Issue with Decimation Filter

rohan

Hello,

I'm trying to get a depth map using cameras run on OAK FFC 4P. I want to align the depth frame to the Right cam (in socket CAM_C). I was testing the difference between setting the alignment using inputAlignTo property and setDepthAlign method from StereoDepth node.

I noticed that when I align using inputAlignTo and enable Decimation filter, the depth map is downscaled, but the output frame size is not changed. So, the depth map of the whole scene is fitted within 1/4 of the output frame. The rest 3/4 of the frame is empty. However, when I use setDepthAlign to set alignment, the Decimation filter is working fine.

I'm sharing an MRE to visualize the difference. Please shed some light on how setDepthAlign and inputAlignTo are different-

Is one more optimized than the other? Do they perform depth alignment on the device or host?
Is there any advantage of using one over the other on RVC2 devices?

import depthai as dai
import cv2
import numpy as np
import time

LEFT_SOCKET = dai.CameraBoardSocket.CAM_B
RIGHT_SOCKET = dai.CameraBoardSocket.CAM_C

def colorizeDepth(frameDepth):
    invalidMask = frameDepth == 0
    # Log the depth, minDepth and maxDepth
    try:
        minDepth = np.percentile(frameDepth[frameDepth != 0], 3)
        maxDepth = np.percentile(frameDepth[frameDepth != 0], 95)
        logDepth = np.zeros_like(frameDepth, dtype=np.float32)
        np.log(frameDepth, where=frameDepth != 0, out=logDepth)
        logMinDepth = np.log(minDepth)
        logMaxDepth = np.log(maxDepth)
        np.nan_to_num(logDepth, copy=False, nan=logMinDepth)
        # Clip the values to be in the 0-255 range
        logDepth = np.clip(logDepth, logMinDepth, logMaxDepth)

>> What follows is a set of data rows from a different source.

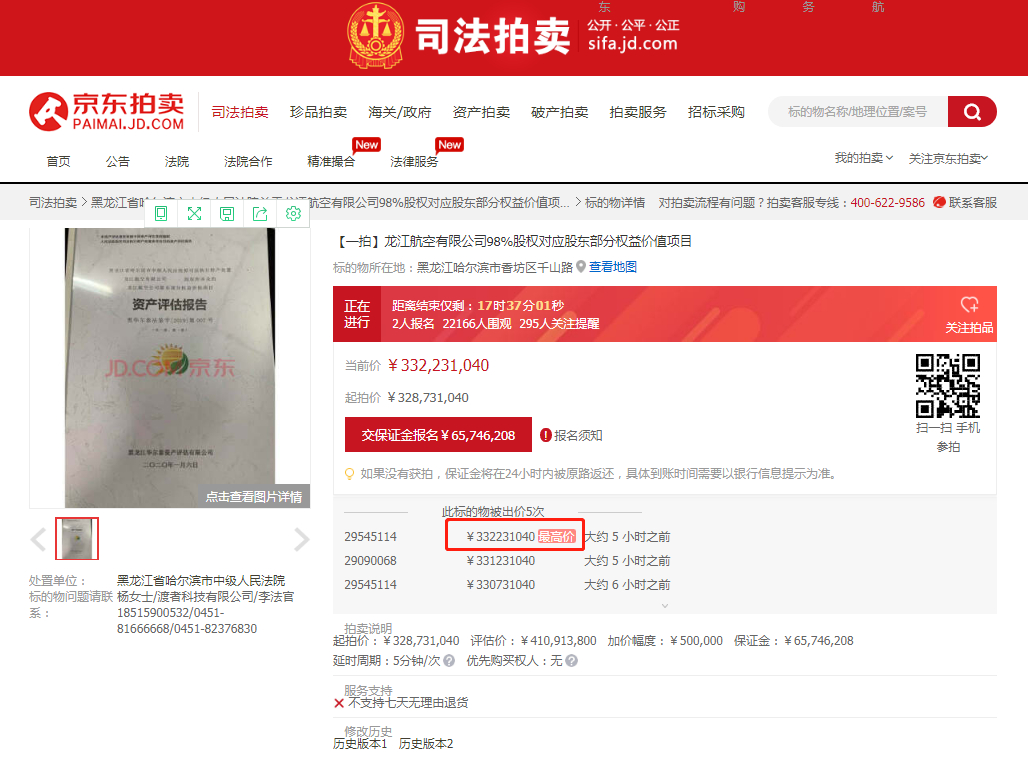Select the mobile preview icon above the image

pos(161,213)
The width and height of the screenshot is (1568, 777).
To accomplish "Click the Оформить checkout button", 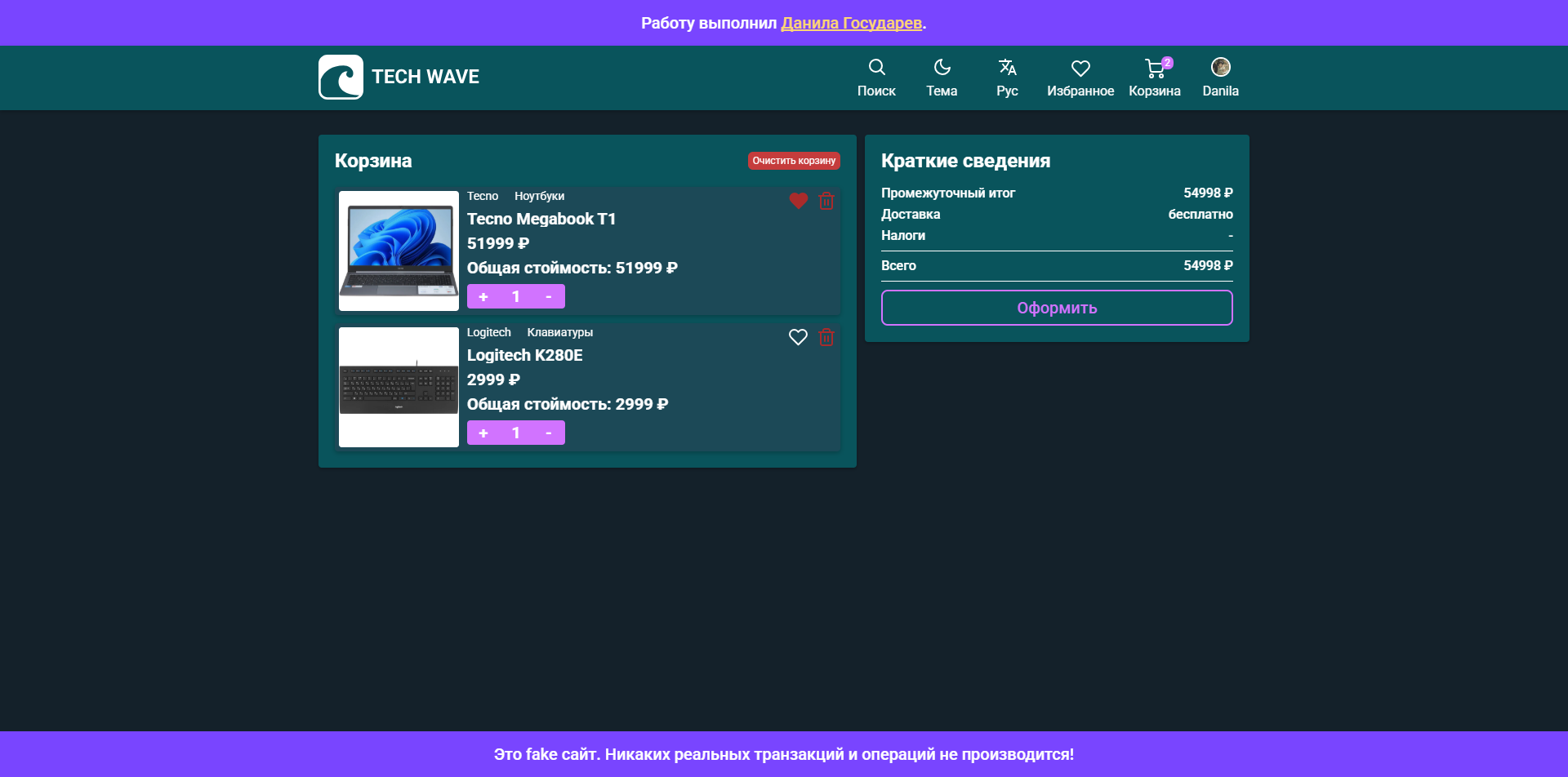I will tap(1057, 308).
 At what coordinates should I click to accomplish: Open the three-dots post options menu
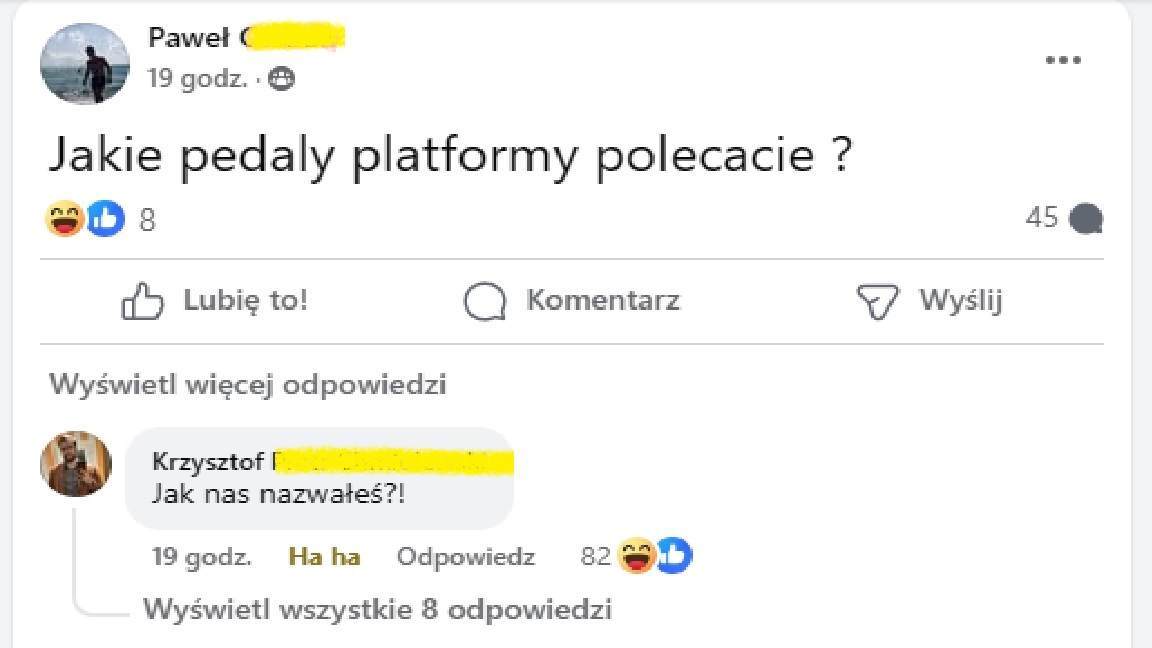1063,60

        # Interpolate only valid logDepth values, setting the rest based on the mask
        depthFrameColor = np.interp(logDepth, (logMinDepth, logMaxDepth), (0, 255))
        depthFrameColor = np.nan_to_num(depthFrameColor)
        depthFrameColor = depthFrameColor.astype(np.uint8)
        depthFrameColor = cv2.applyColorMap(depthFrameColor, cv2.COLORMAP_JET)
        # Set invalid depth pixels to black
        depthFrameColor[invalidMask] = 0
    except IndexError:
        # Frame is likely empty
        depthFrameColor = np.zeros((frameDepth.shape[0], frameDepth.shape[1], 3), dtype=np.uint8)
    except Exception as e:
        raise e
    return depthFrameColor


with dai.Pipeline() as pipeline:
    monoLeft = pipeline.create(dai.node.Camera).build(LEFT_SOCKET)
    monoRight = pipeline.create(dai.node.Camera).build(RIGHT_SOCKET)
    stereo = pipeline.create(dai.node.StereoDepth)

    monoLeftOut = monoLeft.requestOutput(size=(1280, 800))
    monoRightOut = monoRight.requestOutput(size=(1280, 800), enableUndistortion=True)

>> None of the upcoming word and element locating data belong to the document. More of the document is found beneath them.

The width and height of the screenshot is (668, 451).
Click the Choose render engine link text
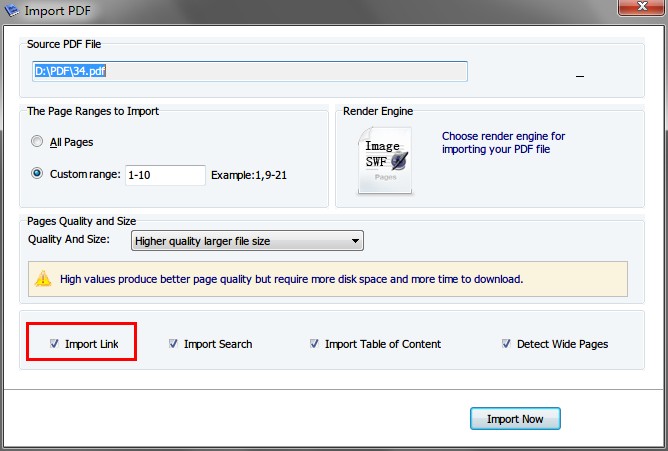pos(503,143)
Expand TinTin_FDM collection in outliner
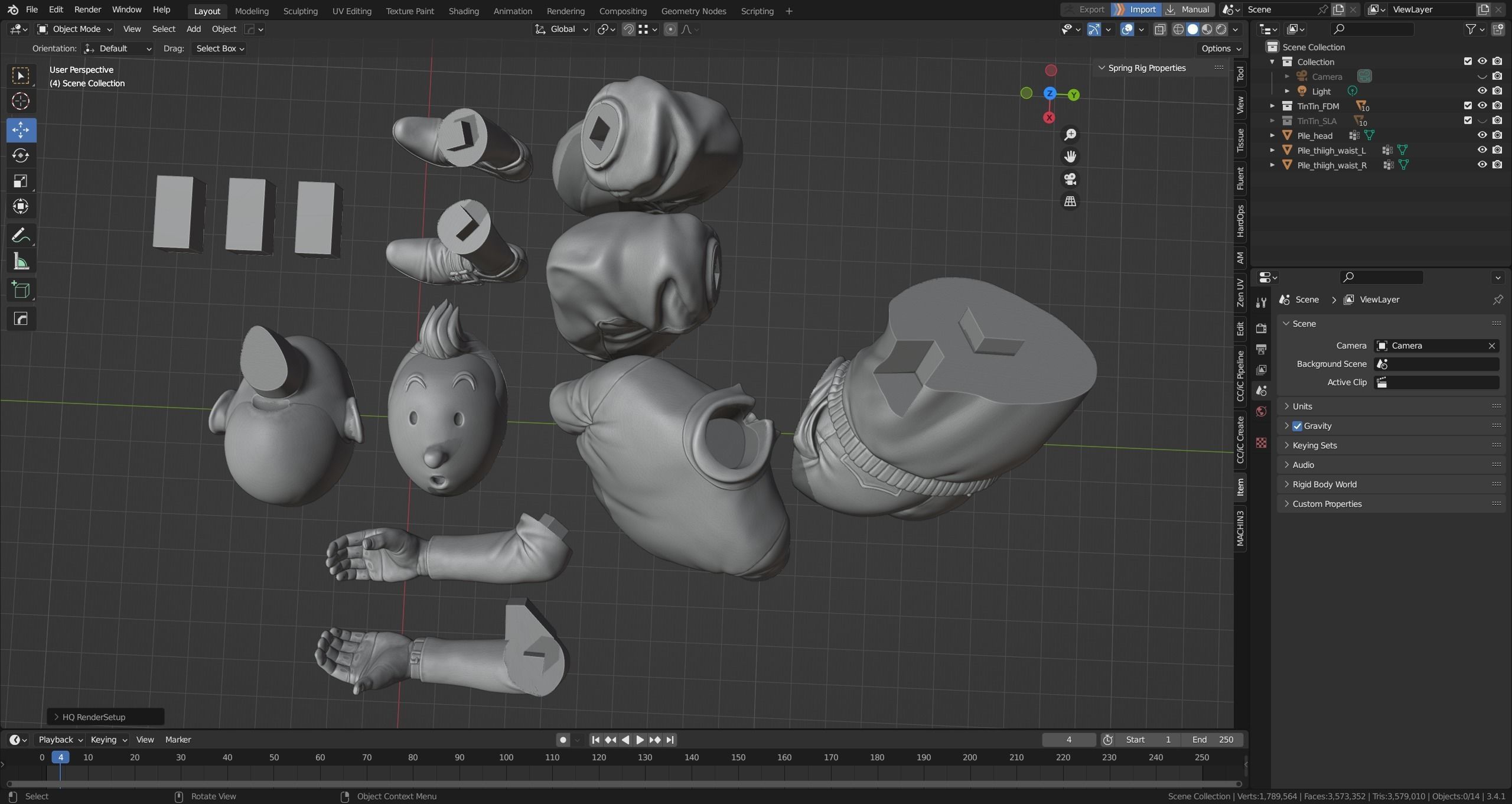The image size is (1512, 804). point(1272,106)
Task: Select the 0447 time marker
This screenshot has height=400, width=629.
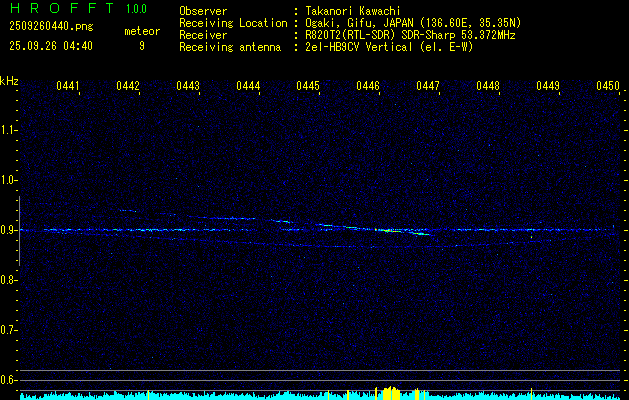Action: point(428,87)
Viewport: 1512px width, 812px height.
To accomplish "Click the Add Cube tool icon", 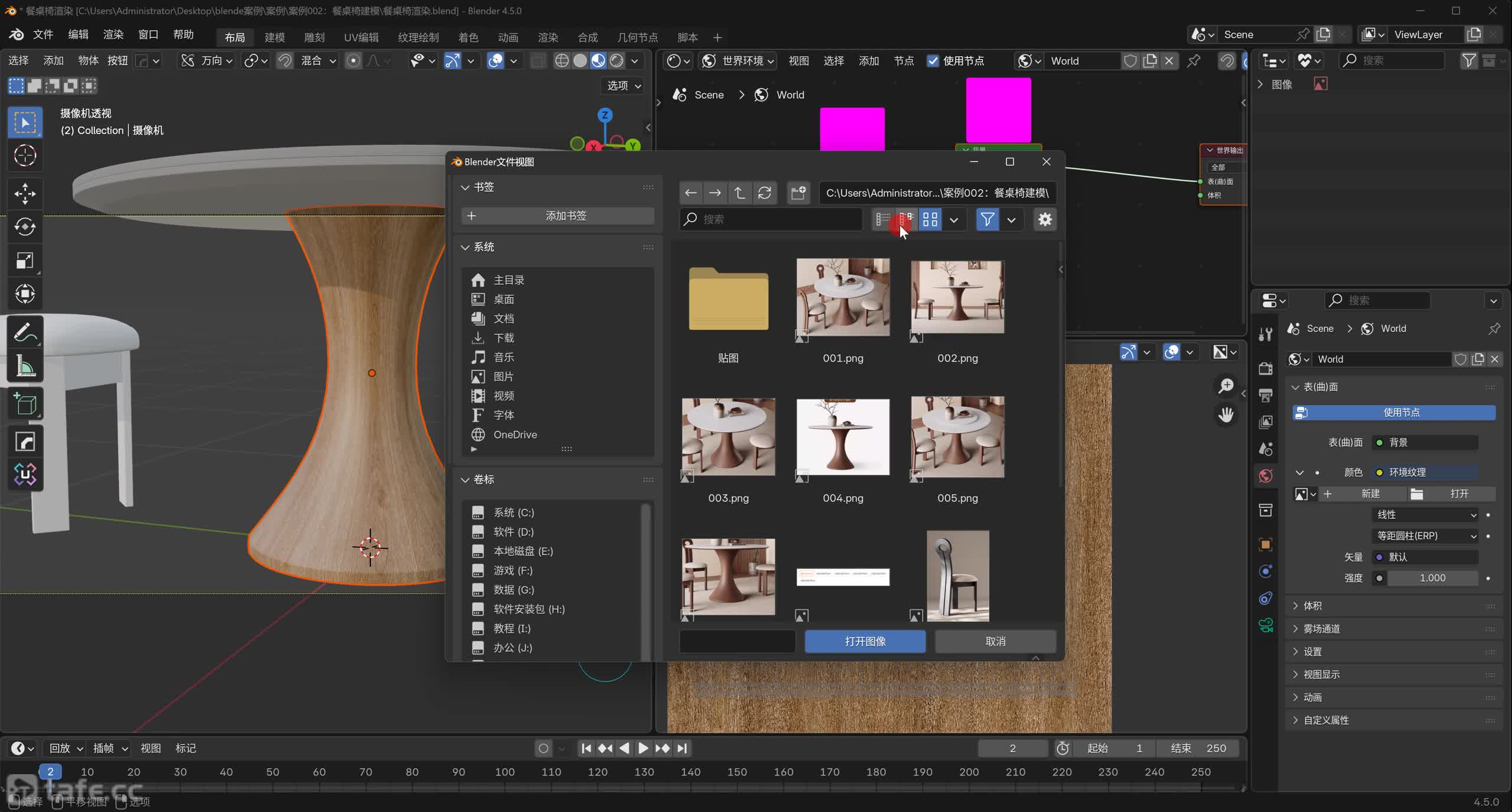I will [x=25, y=404].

    monoLeftOut.link(stereo.left)
    monoRightOut.link(stereo.right)

    monoRightOut.link(stereo.inputAlignTo)  # Gives incorrect depth output
    # stereo.setDepthAlign(RIGHT_SOCKET)
    stereo.setOutputSize(1280, 800)

    stereo.initialConfig.postProcessing.decimationFilter.decimationFactor = 2
    stereo.initialConfig.postProcessing.decimationFilter.decimationMode = dai.StereoDepthConfig.PostProcessing.DecimationFilter.DecimationMode.PIXEL_SKIPPING

    rightOut = monoRightOut.createOutputQueue()
    stereoOut = stereo.depth.createOutputQueue()
    config_out = stereo.outConfig.createOutputQueue()

    cv2.namedWindow("Right", cv2.WINDOW_NORMAL)
    cv2.resizeWindow("Right", 780, 780)
    cv2.namedWindow("Depth", cv2.WINDOW_NORMAL)
    cv2.resizeWindow("Depth", 780, 780)

    pipeline.start()
    while pipeline.isRunning():
        time.sleep(5 / 1000)
        rightFrame = rightOut.tryGet()
        stereoFrame = stereoOut.tryGet()
        stereo_config = config_out.tryGet()

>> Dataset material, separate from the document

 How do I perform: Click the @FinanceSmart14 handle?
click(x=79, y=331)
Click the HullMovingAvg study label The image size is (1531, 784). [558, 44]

        if stereo_config is not None:
            print(f"Decimation Factor: [{stereo_config.postProcessing.decimationFilter.decimationFactor}]")
            print(f"Decimation Mode: [{stereo_config.postProcessing.decimationFilter.decimationMode.name}]")
            print()

        if rightFrame is None or stereoFrame is None:
            continue

        right = cv2.rotate(rightFrame.getCvFrame(), cv2.ROTATE_90_CLOCKWISE)
        depth = cv2.rotate(stereoFrame.getFrame(), cv2.ROTATE_90_CLOCKWISE)
        depth = colorizeDepth(depth)

        cv2.imshow("Right", right)
        cv2.imshow("Depth", depth)

        if cv2.waitKey(1) == ord('q'):
            cv2.destroyAllWindows()
            break

    pipeline.stop()

Thank you!

Regards,
Rohan

OskarSonc

Hey rohan - in DepthAI v3, both stereo.setDepthAlign(...) and stereo.inputAlignTo are device-side alignment paths on StereoDepth. The difference is that setDepthAlign(CAM_X) is a static socket-based alignment, while inputAlignTo uses the metadata of the linked ImgFrame, so it is more flexible if you want to align to a specific processed stream.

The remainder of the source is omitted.